Roma

Lo studente troppo veloce non piace ai magistrati

Si laurea in 3 anni invece che in 4 Per un decreto del ’39 titolo annullato e nessun risarcimento

Stefania Scarpa

Sgobbare sui libri per laurearsi prima del tempo? Inutile. A quanto pare, per i giudici, non c’è motivo di faticare troppo per conseguire l’agognato titolo prima dei tempi fissati dalla legge. C’è un regio decreto del 1938 che stabilisce la durata standard dei vari corsi di laurea.
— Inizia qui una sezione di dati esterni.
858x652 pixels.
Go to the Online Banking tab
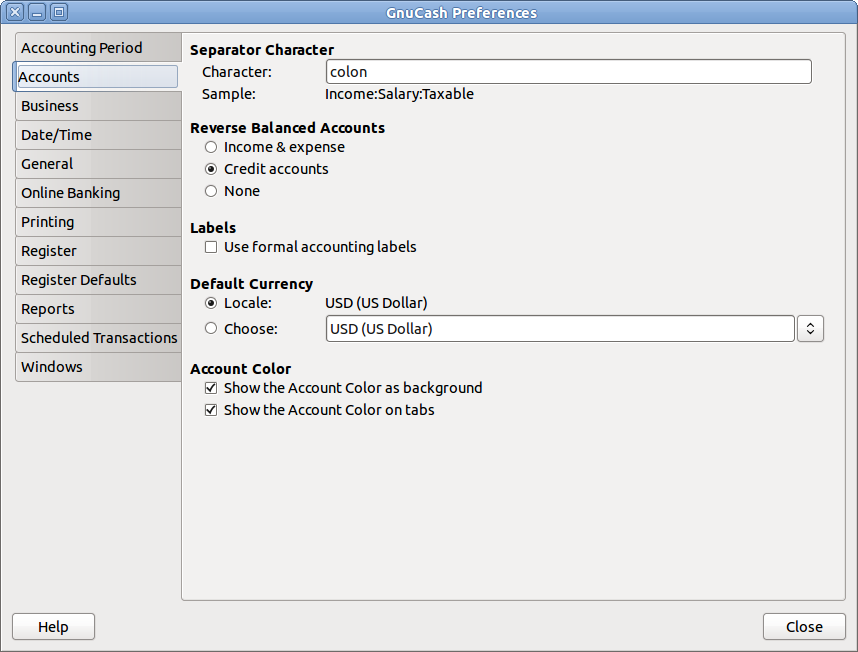pyautogui.click(x=70, y=193)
Accelerare i tempi non serve, anzi, può essere controproducente, se poi la laurea ti viene annullata, come è accaduto all’ormai avvocato Giacinto Canzona nel 1996, e se poi, a distanza di anni, un Tribunale, in questo caso una Corte d’appello, ti nega il risarcimento per i danni subiti dall’annullamento della laurea in Giurisprudenza conseguita in tre anni anziché nei canonici quattro.
È stata la prima sezione della Corte d’appello di Roma, che ha avallato la decisione del Tribunale, a respingere la richiesta di indennizzo presentata dagli avvocati di Canzona, Tiziana Troiani e Chiara Zampaletta. Nella sentenza si legge che l’università La Sapienza ha legittimamente annullato l’esame di laurea in quanto non vi è ragione perché uno studente debba conseguire il titolo in meno di quattro anni. All’origine della decisione, la legge del 1938 che stabilisce in quattro anni la durata del corso per diventare avvocato. Una legge dettata in base «ai principi didattici della materia, che consente allo studente, nonché al personale docente, di completare i programmi nella maniera più consona alla generalità degli allievi». «In altri termini - spiegano i legali di Canzona - se uno studente ha una capacità di apprendimento più rapida del livello di apprendimento dello studente medio deve vedere castrate le proprie potenzialità in ragione dei tempi di apprendimento standard fissati per legge».
Nel 1996 Giacinto Canzona, dopo aver finito gli esami in tre anni, si laurea e chiede di essere iscritto all’Ordine degli avvocati. Tanta solerzia, però, non piace al Senato accademico, che gli annulla la laurea, nonostante nel frattempo il neoavvocato avesse cominciato la pratica forense. Canzona non si perde d’animo, fa ricorso al Tar e, per non rimanere con un pugno di mosche in mano, a giugno, trascorsi i quattro anni, consegue nuovamente la laurea. Nel ’98 i giudici amministrativi gli danno ragione, superando la legge del 1938: il suo primo titolo è valido. Vicenda conclusa? Niente affatto, perché l’avvocatura dello Stato fa ricorso al Consiglio di Stato. Nel 2000 arriva la sentenza, che ribalta quella del Tar, dando ragione all’Università. Nel frattempo il giovane Canzona prosegue la pratica, fa e passa gli esami per diventare avvocato, comincia a esercitare la professione. Un paradosso, visto che tutto ciò avviene sulla base del primo titolo di laurea. Non contento il legale chiede all’università il risarcimento dei danni subiti nei sei mesi di «inattività» tra le due lauree, che di fatto gli hanno impedito di partecipare ai concorsi.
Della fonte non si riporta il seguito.